▶ _Task instructions_
A complete answer includes every line below with the word "menuitem".

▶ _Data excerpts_
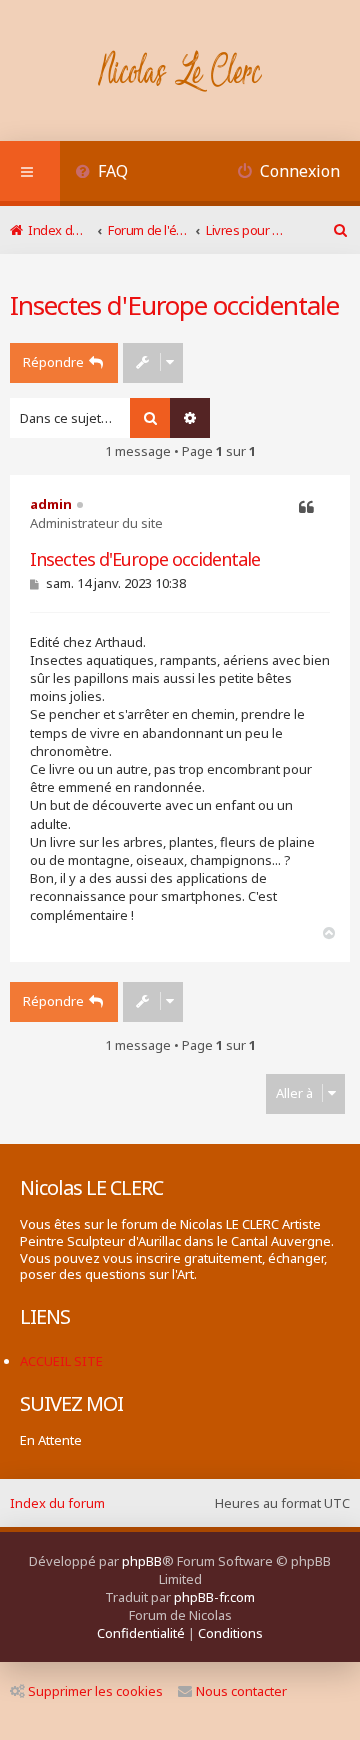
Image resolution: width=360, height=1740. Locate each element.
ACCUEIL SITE (61, 1361)
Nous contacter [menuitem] (241, 1691)
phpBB (142, 1561)
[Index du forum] (180, 73)
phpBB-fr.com (214, 1597)
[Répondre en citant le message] (306, 508)
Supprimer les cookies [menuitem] (95, 1691)
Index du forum (57, 1503)
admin (51, 504)
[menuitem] (101, 173)
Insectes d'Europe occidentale (174, 305)
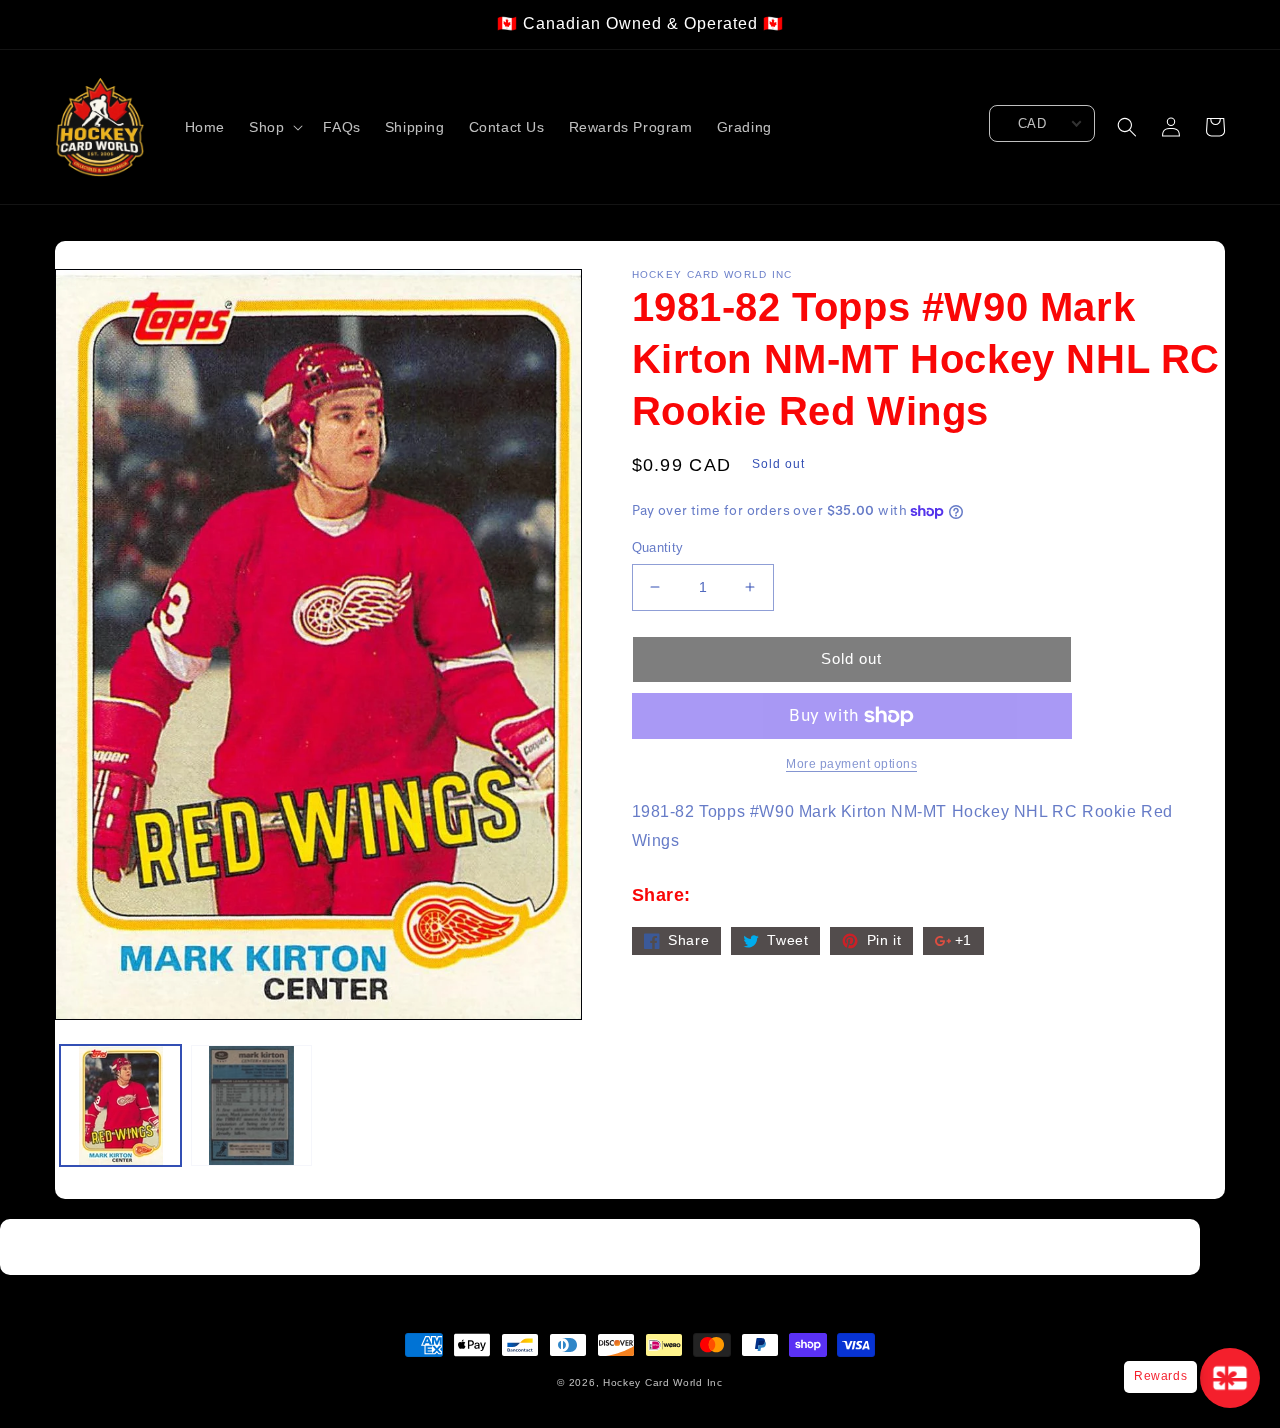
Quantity (658, 547)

▶ _Expected output_
Nous contacter [menuitem] (241, 1691)
Supprimer les cookies [menuitem] (95, 1691)
[menuitem] (101, 173)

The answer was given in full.